Work to complete -
Copy the data exactly from the line that contains "531x361 pixels. Task: Toggle" through the line that contains "Given: Toggle the", keeping both end lines and leaving out everything else.

Provided information -
%%

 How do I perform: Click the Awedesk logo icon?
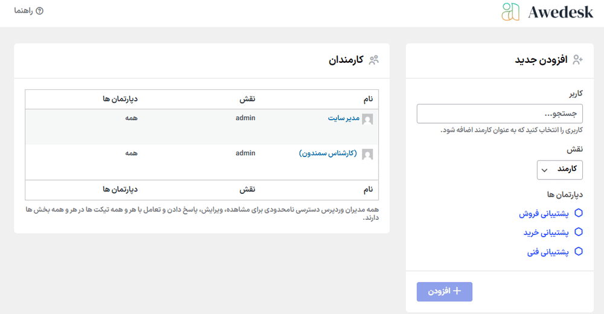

%%
%%

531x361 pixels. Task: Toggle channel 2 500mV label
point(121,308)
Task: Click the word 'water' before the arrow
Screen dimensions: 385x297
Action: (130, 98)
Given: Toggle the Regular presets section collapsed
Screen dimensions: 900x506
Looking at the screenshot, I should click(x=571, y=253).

%%
%%

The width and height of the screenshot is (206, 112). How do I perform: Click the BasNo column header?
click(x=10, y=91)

%%

Reply to the task -
531x361 pixels. Task: Toggle channel 2 500mV label
point(121,308)
Task: Click the word 'water' before the arrow
Screen dimensions: 385x297
Action: (130, 98)
Given: Toggle the Regular presets section collapsed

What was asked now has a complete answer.